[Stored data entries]
━━━━

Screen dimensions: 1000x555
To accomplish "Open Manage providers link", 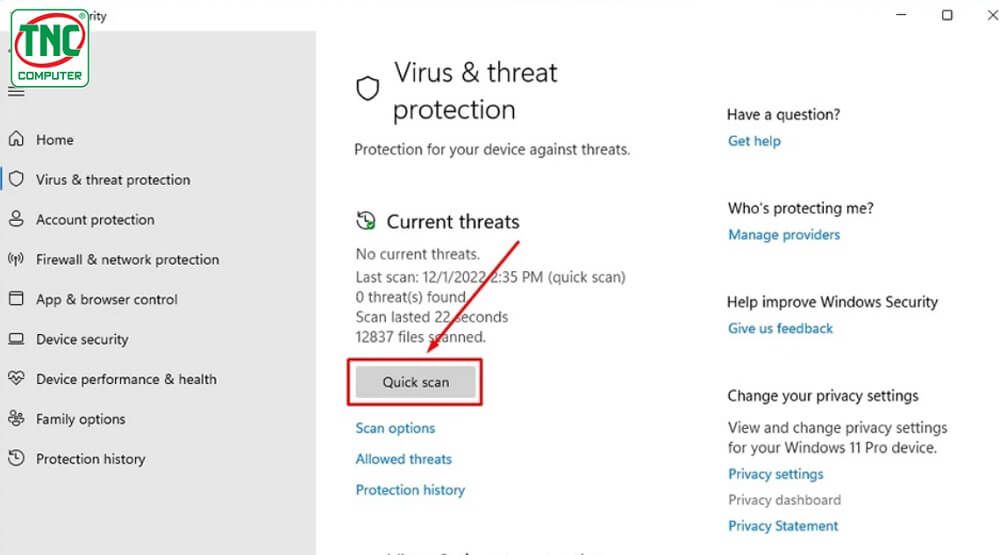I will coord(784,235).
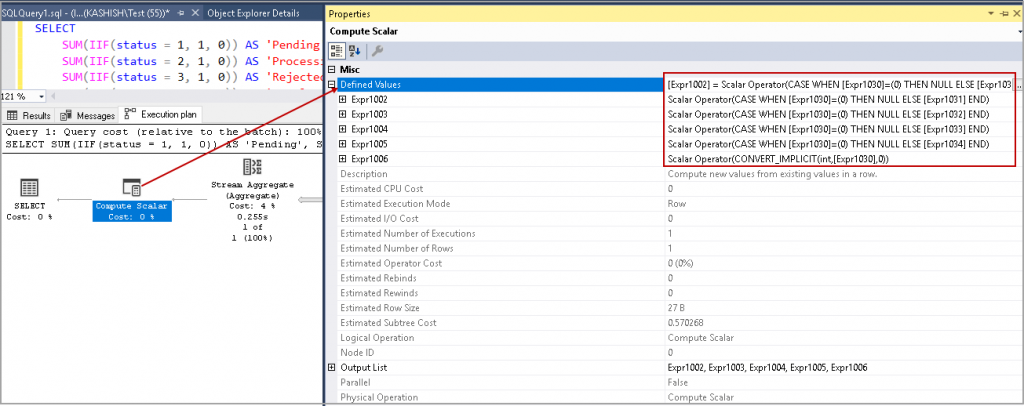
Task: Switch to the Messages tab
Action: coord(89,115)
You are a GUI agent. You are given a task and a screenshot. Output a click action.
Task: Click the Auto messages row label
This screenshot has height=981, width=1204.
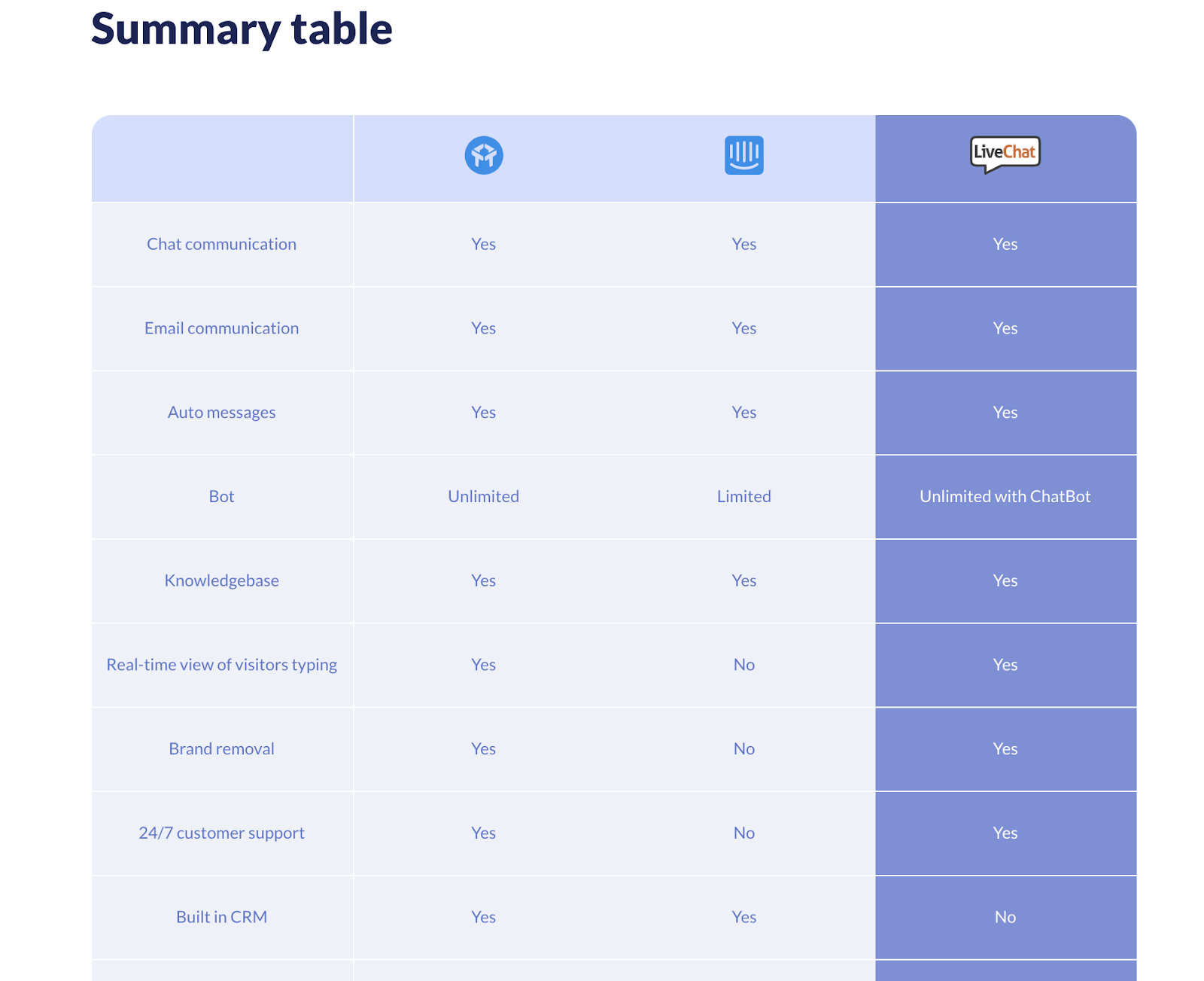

━━━━

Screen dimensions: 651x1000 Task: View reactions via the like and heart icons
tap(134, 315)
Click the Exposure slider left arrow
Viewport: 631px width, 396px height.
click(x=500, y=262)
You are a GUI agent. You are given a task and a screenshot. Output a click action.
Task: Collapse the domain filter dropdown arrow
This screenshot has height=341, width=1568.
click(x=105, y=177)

━━━━

# WHAT YOU SHOULD DO:
A verbatim transcription is needed of the lines above, starting at the line with "Task: Click the Auto messages row label" and ending at the line with "This screenshot has height=981, width=1204.", both included, and of nothing else.

# RESULT OF THE EXERCISE:
Task: Click the Auto messages row label
This screenshot has height=981, width=1204.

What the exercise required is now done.